[Records from a data collection]
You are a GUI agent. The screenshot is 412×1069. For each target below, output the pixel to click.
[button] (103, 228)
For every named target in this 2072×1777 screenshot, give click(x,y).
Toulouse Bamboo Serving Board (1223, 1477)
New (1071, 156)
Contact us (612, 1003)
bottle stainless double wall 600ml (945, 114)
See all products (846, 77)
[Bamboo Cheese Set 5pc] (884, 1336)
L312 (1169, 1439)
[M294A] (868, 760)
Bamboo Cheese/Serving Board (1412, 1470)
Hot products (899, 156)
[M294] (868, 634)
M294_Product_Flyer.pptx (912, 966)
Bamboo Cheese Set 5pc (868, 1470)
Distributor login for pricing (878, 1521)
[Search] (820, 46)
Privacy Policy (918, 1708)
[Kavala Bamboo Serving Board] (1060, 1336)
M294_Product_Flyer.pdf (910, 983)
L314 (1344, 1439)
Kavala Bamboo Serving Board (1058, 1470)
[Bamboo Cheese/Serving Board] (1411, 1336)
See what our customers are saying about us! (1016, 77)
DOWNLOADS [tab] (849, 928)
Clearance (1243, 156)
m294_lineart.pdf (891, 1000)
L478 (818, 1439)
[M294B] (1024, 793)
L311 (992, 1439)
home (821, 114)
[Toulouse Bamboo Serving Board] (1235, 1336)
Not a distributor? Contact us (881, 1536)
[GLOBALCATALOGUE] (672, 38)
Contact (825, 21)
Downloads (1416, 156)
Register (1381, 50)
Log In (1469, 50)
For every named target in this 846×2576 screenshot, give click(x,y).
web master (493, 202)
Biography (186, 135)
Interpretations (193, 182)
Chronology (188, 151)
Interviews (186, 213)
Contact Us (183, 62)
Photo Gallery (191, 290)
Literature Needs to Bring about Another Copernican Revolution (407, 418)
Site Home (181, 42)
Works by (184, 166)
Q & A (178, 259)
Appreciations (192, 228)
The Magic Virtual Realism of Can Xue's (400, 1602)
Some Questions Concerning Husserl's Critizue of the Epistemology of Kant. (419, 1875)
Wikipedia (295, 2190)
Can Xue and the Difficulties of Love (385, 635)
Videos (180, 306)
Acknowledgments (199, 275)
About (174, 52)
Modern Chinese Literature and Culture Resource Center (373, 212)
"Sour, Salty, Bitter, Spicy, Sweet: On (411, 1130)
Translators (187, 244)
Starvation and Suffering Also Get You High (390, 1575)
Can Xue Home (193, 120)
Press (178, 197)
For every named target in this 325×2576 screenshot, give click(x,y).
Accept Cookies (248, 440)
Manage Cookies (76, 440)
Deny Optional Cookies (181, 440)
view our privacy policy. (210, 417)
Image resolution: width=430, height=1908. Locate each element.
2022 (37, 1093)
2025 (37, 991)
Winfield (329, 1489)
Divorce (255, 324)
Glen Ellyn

## WORK INSTRUCTION:
Locate "Deny Optional Cookies (181, 440)" in the data above. Then repeat, exactly, its line and each line after it through the last, adding nothing.

## REPLY TO THE EXERCISE:
Deny Optional Cookies (181, 440)
view our privacy policy. (210, 417)
Image resolution: width=430, height=1908. Locate each element.
2022 (37, 1093)
2025 (37, 991)
Winfield (329, 1489)
Divorce (255, 324)
Glen Ellyn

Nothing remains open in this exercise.